▸ **WORK REQUEST**: Only the lines below from the one containing "Click the 5 นัดล่าสุด column header" through the one containing "The image size is (1390, 760)." belong in the answer, repeated exactly and without pictures.

########################################

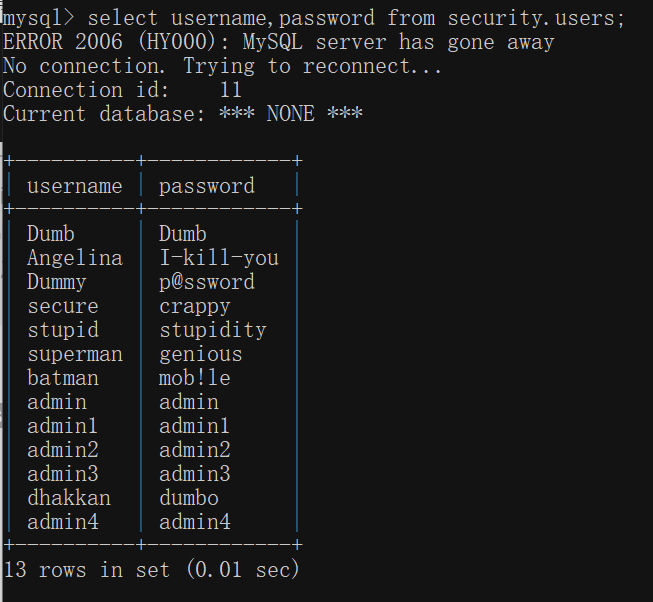Click the password 'p@ssword' entry

207,282
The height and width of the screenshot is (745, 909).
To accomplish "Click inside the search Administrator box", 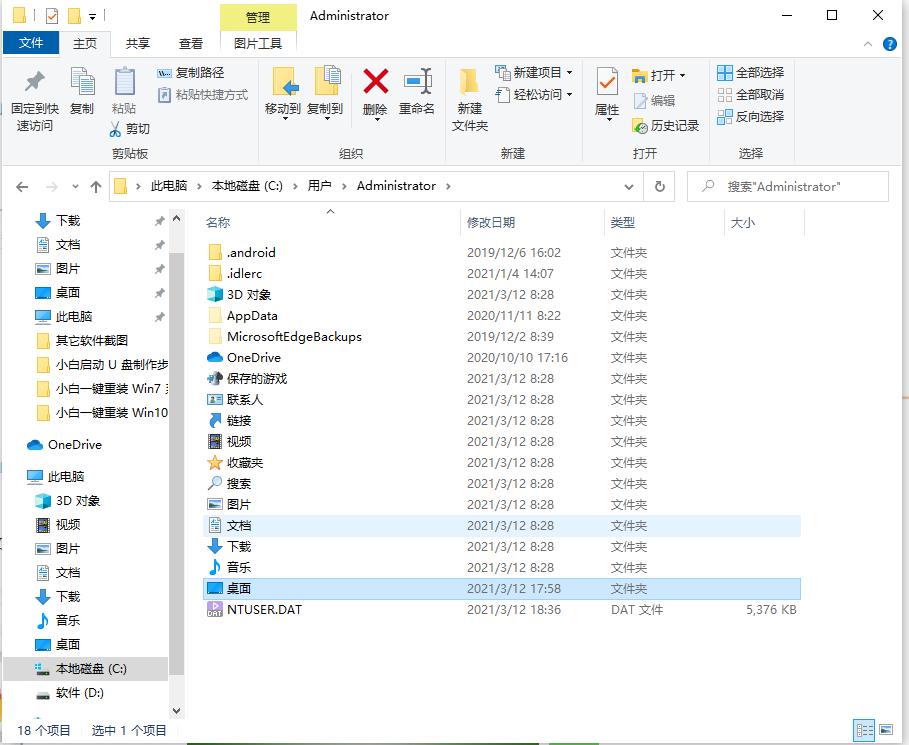I will (x=790, y=186).
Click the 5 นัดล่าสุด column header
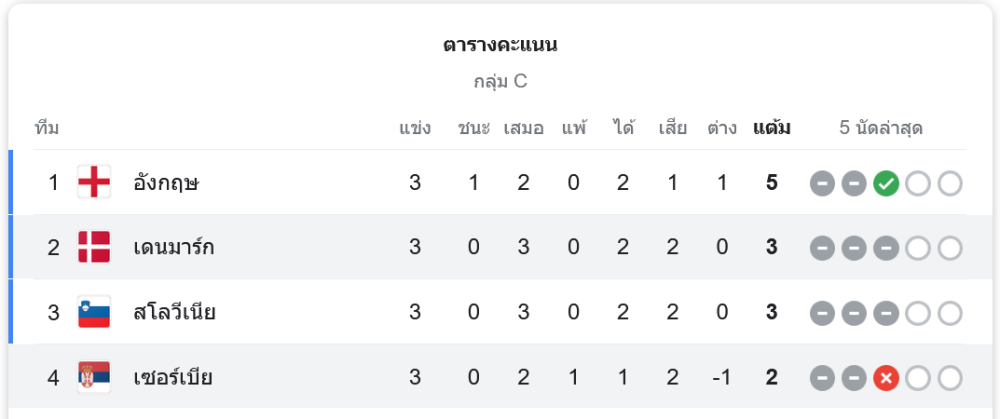 tap(881, 128)
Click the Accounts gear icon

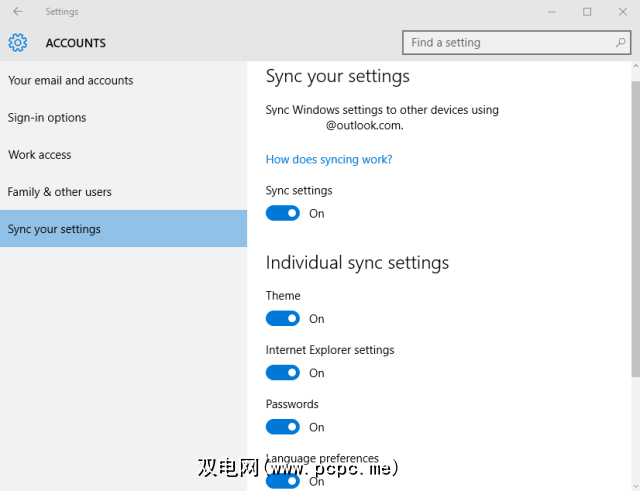coord(18,43)
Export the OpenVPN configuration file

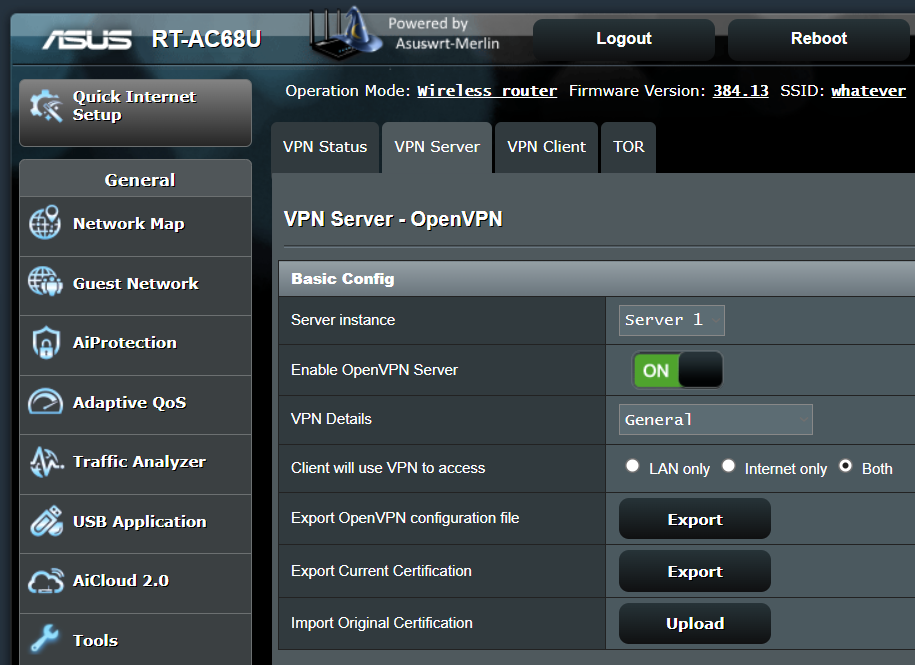(694, 519)
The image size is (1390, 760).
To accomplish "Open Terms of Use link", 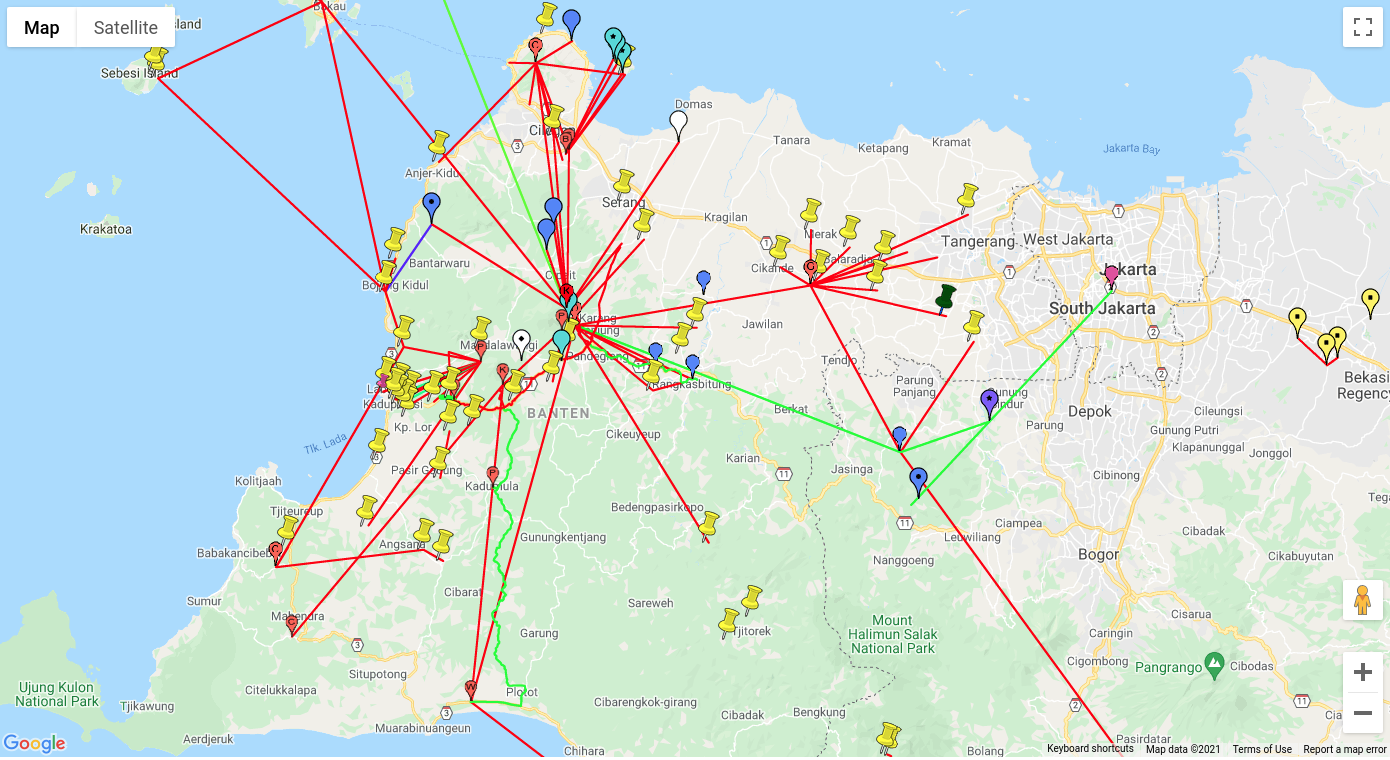I will point(1262,749).
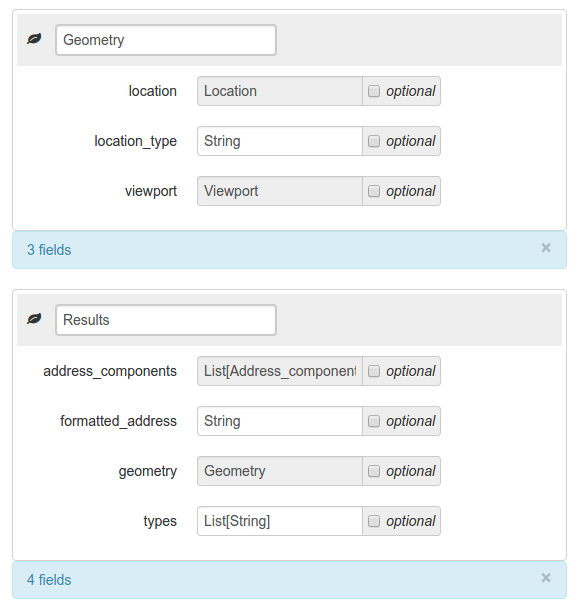The image size is (580, 613).
Task: Dismiss the 4 fields notice
Action: click(x=546, y=578)
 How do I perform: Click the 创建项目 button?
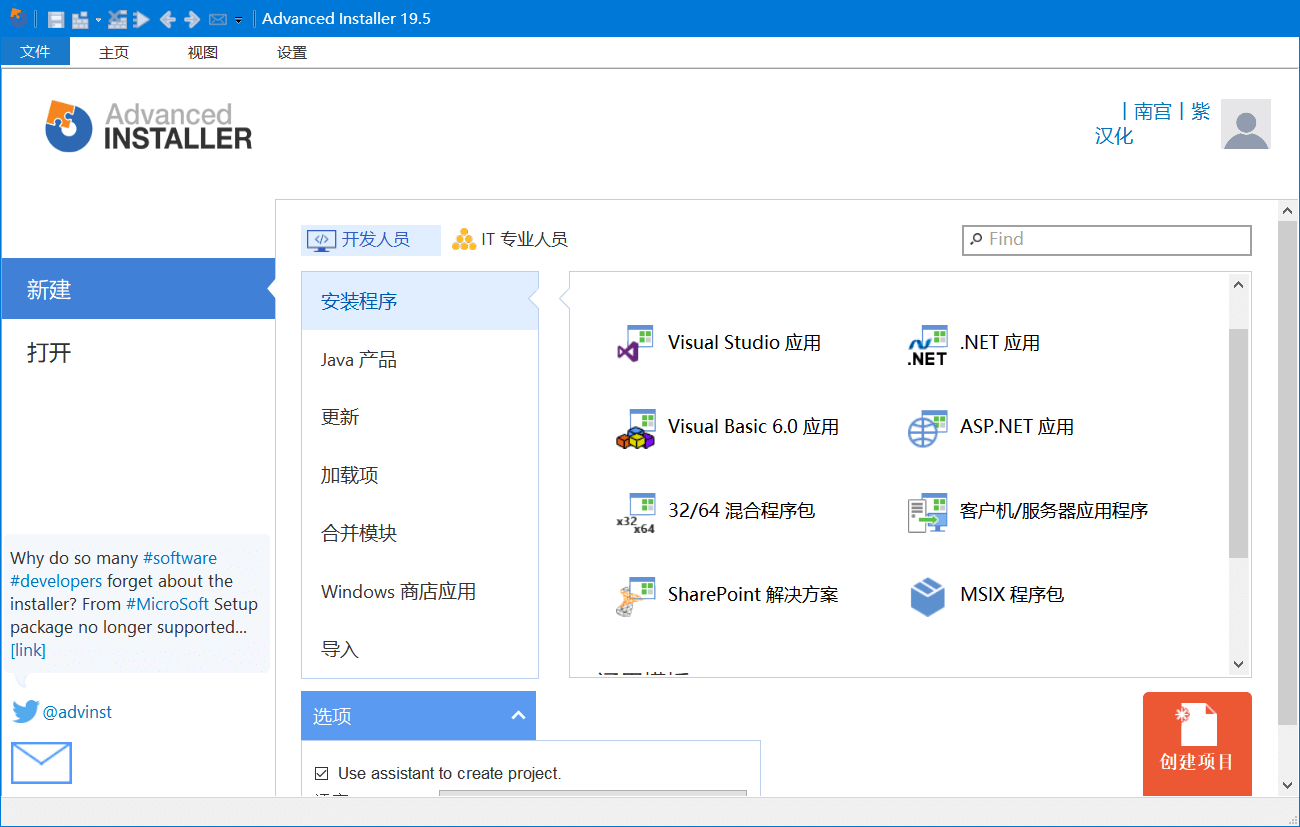pos(1196,744)
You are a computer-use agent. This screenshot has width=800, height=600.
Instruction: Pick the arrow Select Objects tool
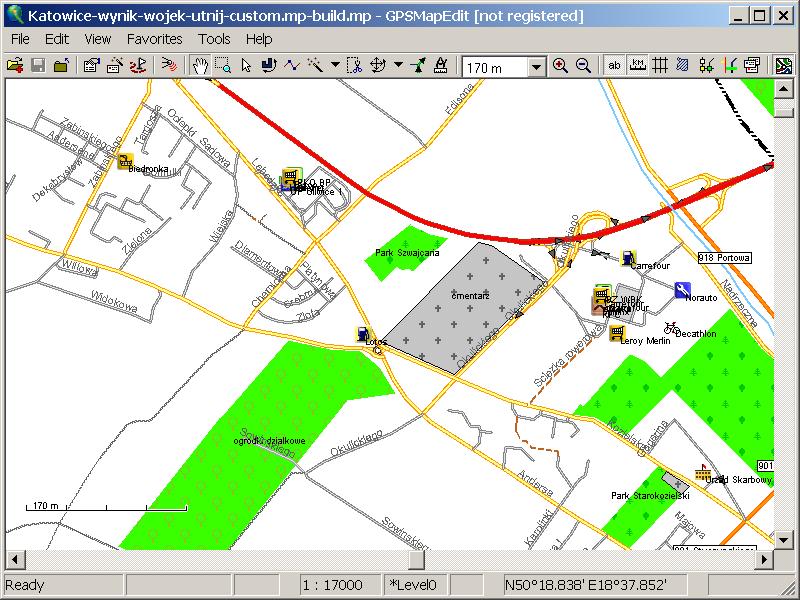pos(246,66)
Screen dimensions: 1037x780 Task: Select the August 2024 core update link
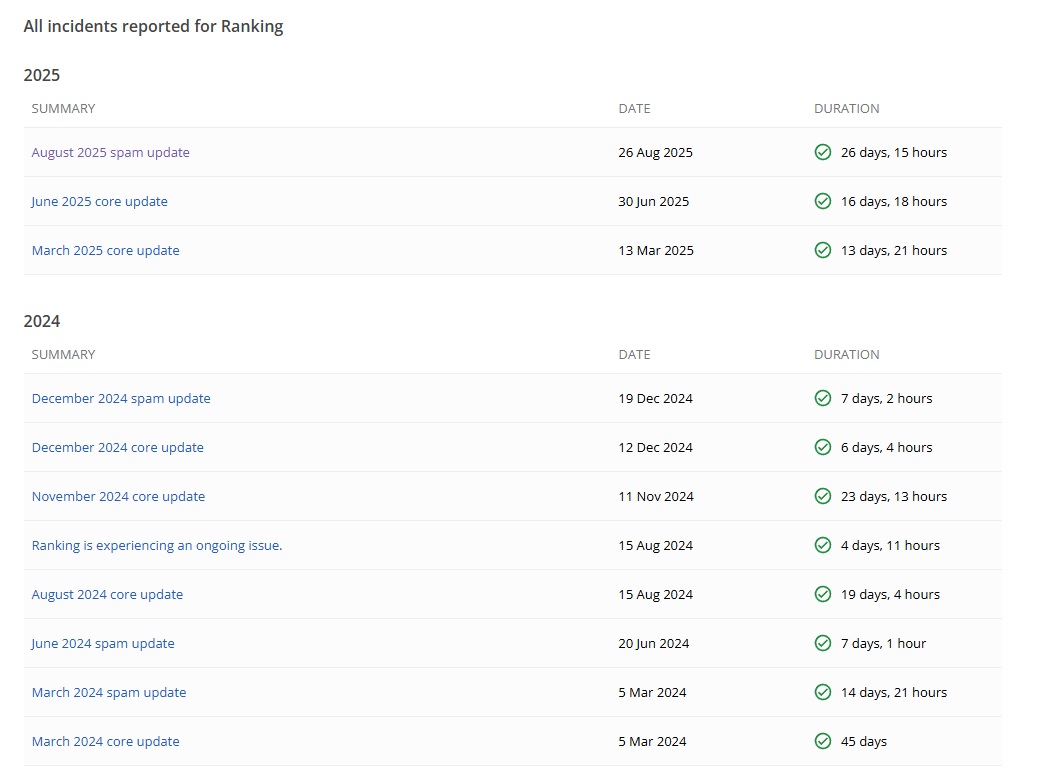point(107,595)
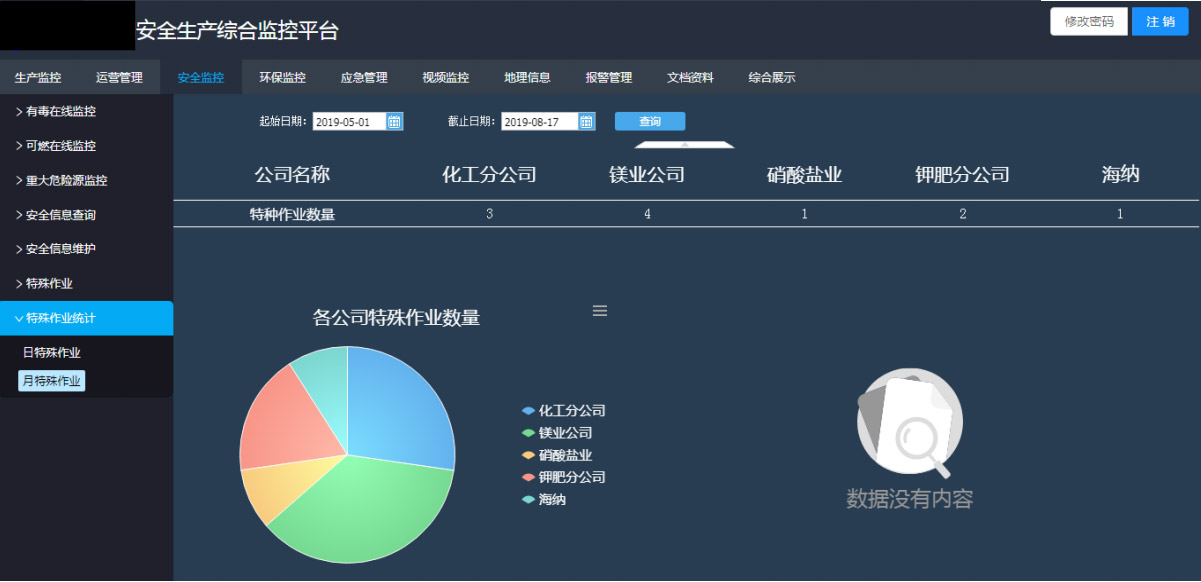Expand the 重大危险源监控 sidebar section
1201x582 pixels.
[x=66, y=181]
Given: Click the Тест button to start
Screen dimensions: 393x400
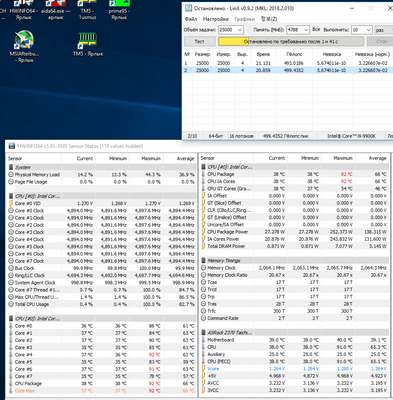Looking at the screenshot, I should 199,41.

########################################

▸ **EXERCISE RESPONSE**:
Click the 5 นัดล่าสุด column header
 tap(881, 128)
Click the Accounts gear icon

coord(18,43)
Export the OpenVPN configuration file

(694, 519)
The image size is (1390, 760).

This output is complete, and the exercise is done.